(Stored items from a collection)
- - -
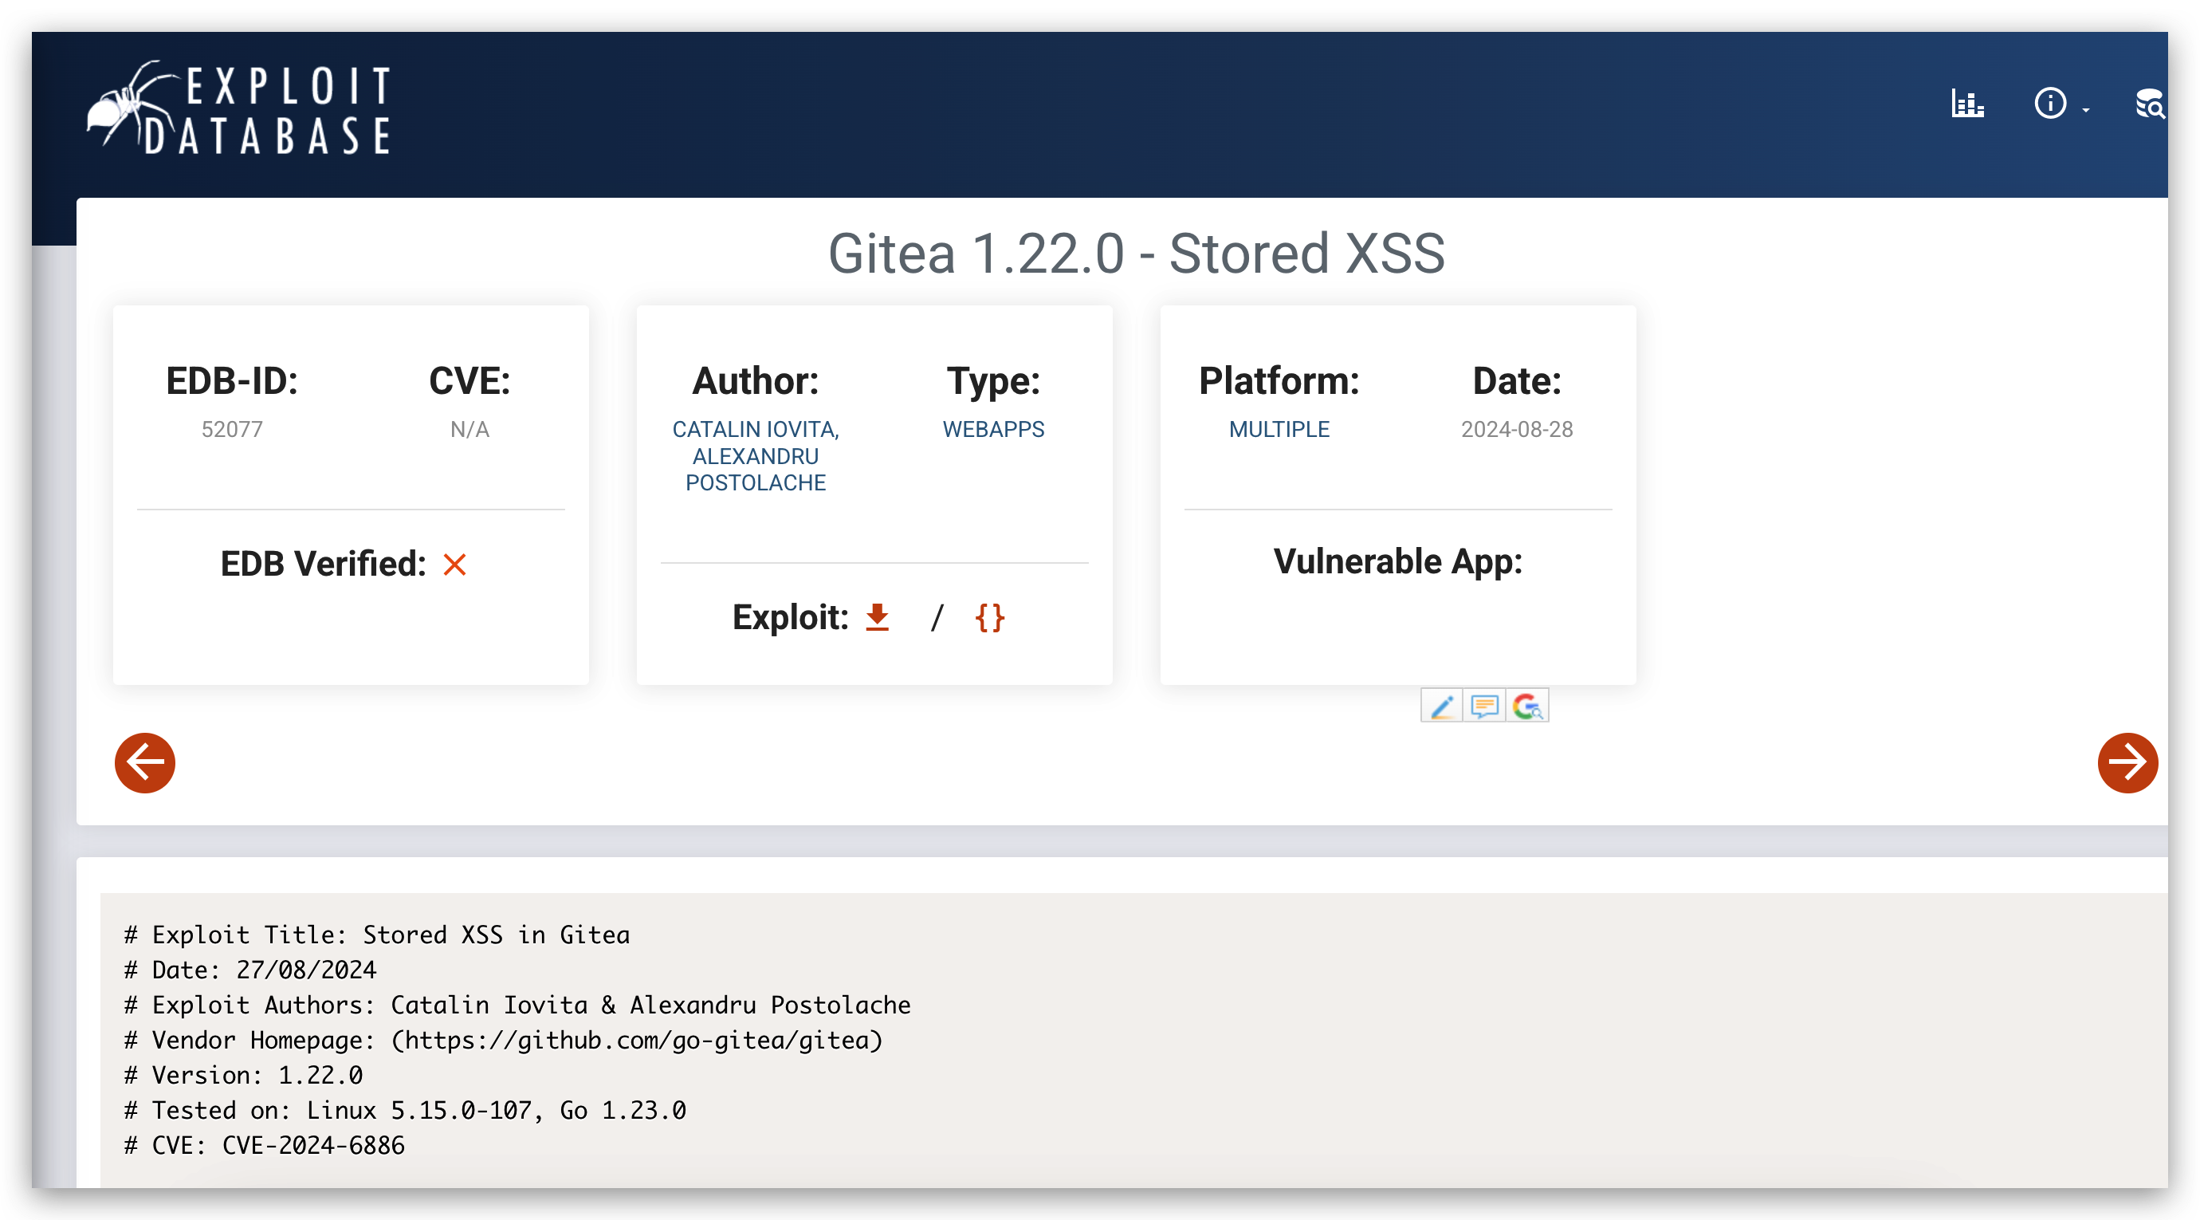Screen dimensions: 2200x1220
Task: Click the pencil highlight icon in popup toolbar
Action: (1442, 706)
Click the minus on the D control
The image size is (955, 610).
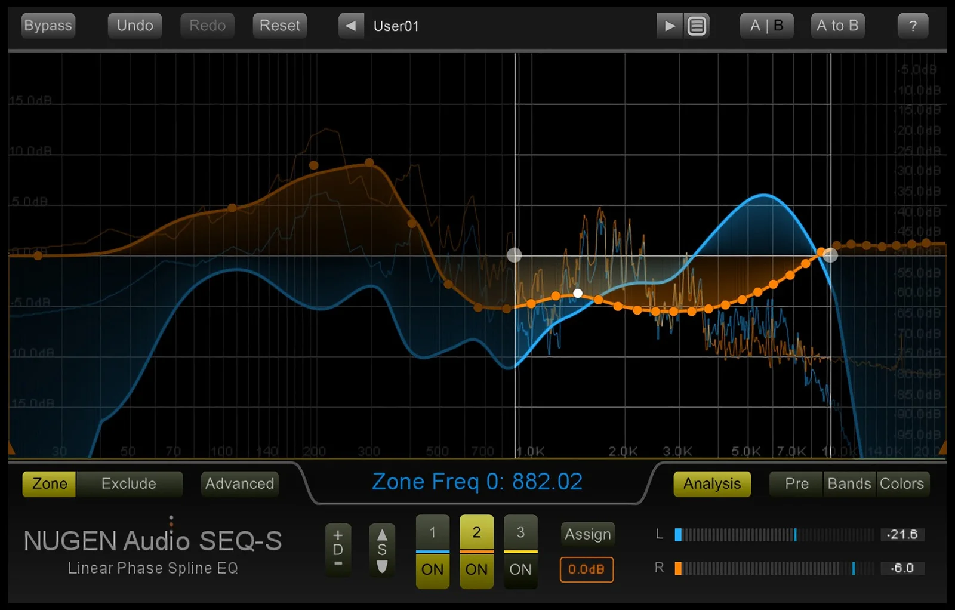click(x=338, y=564)
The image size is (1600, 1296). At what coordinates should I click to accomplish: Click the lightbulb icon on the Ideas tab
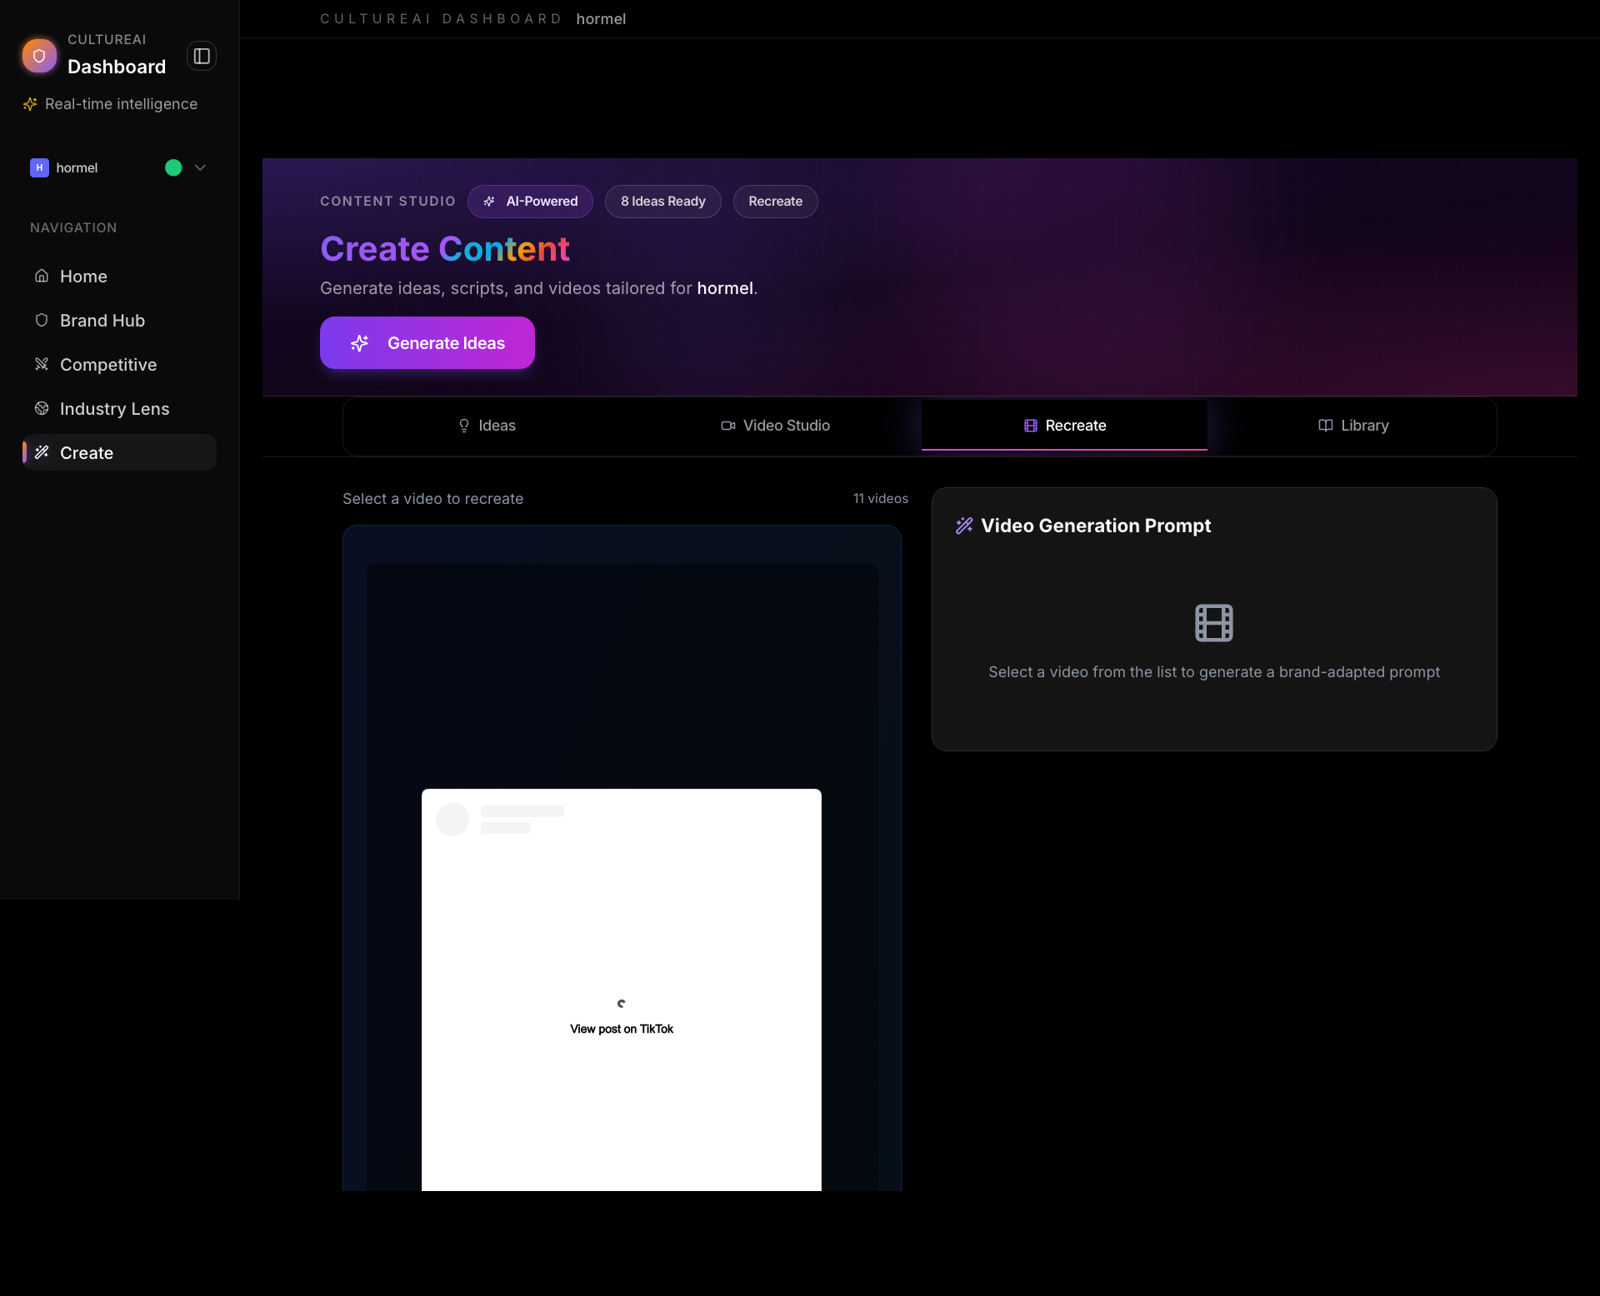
- - -
--- What the task asks ---
The expected answer is an exact copy of the lines from the one containing "The image size is (955, 610)." through the last line of the entries above, both included, without pictures.

--- Task response ---
The image size is (955, 610).
click(x=338, y=564)
The image size is (1600, 1296). At what coordinates should I click to accomplish: Click the lightbulb icon on the Ideas tab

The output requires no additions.